In 1933, the Courtaulds leased the building from the Crown and commissioned an Art Deco Palace to be built onto the Great Hall. Eleven years later the family moved out and the building was taken over by the British Army.
The Royal Army Educational Corps retained use of the building until 1992, when they moved out to let English Heritage take full responsibility for the Palace (the society had been caring for the Great Hall since 1984). In 1999 the public gained entry to the restored Palace.
Medieval Great Hall
The hall was built in the 1470s for Edward IV. It was to be a dining room for the royal court and had a raised dais at one end and a spectacular wooden hammerbeam roof. At Christmas 1482 the hall was used to wine and dine 2000 guests of the Crown.
The hall suffered the ignominy of being used as a storage barn in later years but was restored to its former glory by the Office of Works, the Ancient Monuments Division and the Courtaulds.
Art Deco Palace
The Courtauld's art deco home attached to the Great Hall contains a number of fascinating, exquisitely decorated rooms.
Downstairs are the circular entrance hall, dining room, drawing room, boudoir (otherwise known as Mrs Courtauld's study) and library (Mr Courtauld's domain). Upstairs are a number of bedrooms, an ornate golden en-suite bathroom and the centrally heated sleeping quarters of their pet lemur, Mah-Jongg. Mah-Jongg enjoyed his own lavish lifestyle, with a private ladder leading down from his sleeping cage to a second room, the flower room, on the ground floor.
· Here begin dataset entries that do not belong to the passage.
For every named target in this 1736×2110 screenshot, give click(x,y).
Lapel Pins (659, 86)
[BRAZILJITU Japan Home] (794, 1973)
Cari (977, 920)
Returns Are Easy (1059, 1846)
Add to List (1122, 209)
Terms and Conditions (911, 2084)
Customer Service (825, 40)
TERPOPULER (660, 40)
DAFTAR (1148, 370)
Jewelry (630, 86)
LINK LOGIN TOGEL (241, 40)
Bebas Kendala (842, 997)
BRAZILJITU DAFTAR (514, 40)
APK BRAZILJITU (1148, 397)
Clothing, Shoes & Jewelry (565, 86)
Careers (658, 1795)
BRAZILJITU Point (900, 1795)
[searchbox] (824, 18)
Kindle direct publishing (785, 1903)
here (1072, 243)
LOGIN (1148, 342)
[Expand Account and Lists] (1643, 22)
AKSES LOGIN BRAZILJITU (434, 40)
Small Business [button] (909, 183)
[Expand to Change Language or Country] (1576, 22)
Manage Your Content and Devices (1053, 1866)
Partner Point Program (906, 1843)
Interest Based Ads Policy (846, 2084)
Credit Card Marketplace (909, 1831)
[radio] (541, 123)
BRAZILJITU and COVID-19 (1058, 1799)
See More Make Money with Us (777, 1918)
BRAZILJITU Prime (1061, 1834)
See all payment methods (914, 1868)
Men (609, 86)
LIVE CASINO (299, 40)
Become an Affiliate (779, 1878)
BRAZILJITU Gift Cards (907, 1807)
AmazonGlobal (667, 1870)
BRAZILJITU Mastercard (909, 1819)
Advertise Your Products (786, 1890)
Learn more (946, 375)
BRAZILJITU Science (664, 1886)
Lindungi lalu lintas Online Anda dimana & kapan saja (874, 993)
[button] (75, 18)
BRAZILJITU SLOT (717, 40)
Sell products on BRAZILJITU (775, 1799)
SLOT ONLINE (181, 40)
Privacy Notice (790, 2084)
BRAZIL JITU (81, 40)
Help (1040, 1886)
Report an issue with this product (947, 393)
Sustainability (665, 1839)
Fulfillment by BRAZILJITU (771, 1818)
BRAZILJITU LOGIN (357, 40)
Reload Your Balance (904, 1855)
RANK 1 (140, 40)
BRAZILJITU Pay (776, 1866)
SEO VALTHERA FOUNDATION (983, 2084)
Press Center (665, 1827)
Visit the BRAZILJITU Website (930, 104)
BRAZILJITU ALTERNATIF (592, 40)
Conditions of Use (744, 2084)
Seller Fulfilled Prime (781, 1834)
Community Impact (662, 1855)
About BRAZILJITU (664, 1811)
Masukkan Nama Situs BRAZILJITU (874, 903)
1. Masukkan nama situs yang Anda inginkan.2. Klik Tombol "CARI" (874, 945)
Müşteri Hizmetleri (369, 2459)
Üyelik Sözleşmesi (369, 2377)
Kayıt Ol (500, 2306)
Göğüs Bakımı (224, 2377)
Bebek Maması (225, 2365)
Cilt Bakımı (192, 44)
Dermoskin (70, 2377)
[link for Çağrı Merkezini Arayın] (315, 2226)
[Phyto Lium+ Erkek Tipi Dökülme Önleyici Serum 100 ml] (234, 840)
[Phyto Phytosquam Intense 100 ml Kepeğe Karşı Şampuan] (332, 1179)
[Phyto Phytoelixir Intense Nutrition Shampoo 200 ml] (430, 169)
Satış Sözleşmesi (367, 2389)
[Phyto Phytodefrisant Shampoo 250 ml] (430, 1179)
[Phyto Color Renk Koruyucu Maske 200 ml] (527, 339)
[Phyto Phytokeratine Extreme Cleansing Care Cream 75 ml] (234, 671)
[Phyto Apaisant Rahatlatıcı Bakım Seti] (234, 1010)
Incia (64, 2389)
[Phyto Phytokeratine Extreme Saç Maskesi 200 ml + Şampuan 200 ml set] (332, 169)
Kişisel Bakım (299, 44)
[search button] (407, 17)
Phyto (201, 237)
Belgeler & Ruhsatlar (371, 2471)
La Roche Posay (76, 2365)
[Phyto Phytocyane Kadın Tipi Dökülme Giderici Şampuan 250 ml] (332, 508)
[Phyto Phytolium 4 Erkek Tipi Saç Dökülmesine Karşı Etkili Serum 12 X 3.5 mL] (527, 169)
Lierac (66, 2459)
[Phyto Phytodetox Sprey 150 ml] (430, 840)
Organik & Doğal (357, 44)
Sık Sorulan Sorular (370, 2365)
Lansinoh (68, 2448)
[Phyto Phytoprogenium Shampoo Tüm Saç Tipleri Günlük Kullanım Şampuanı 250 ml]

The Palace was ahead of its time for gadgets as well as décor and had underfloor heating and a sound system which could be used throughout the house. It also had a vacuum cleaner system which was centralised and accessed through special attachments in the skirting boards of each room.
English Heritage has recovered a number of artefacts belonging to the house from the Courtaulds' era, including the original dining table and chairs, which were found in the props department of a London television studio.
Stephen and Virginia Courtauld were millionaires who made their fortune in the textile industry. The name Courtauld is still associated with textile production; there are a number of Courtaulds factories spread around England and Northern Ireland, although there has recently been downsizing and outsourcing to other countries.
The couple enjoyed an opulent lifestyle, owning a large yacht moored in warmer climes and created the ultra-modern home at Eltham for their family.
In 1940 the Great Hall was struck by four bombs during the Blitz. The minstrel's gallery was damaged and although it has since been restored, some singed wood can still be seen. The Courtaulds decided to leave the Palace in 1944.
The Grounds and Gardens
The grounds of the Palace cover a number of eras. There remain some of the medieval walls and tunnels belonging to an early version of the Bishop's Palace, as well as a moat, some of which is now dry and contains lawns and flower beds.
The Courtaulds planted a sunken rose garden and had a rockery designed. By the kitchen is a herb garden. There is a spring bulb meadow and a woodland garden. A wooden footbridge leads over the dry moat to the woodland beyond. The garden has been restocked with blooms which would have been seen during the Courtaulds' residency.
Your Own Taste of History
The palace, like a number of other English Heritage properties, can be booked for weddings and conferences.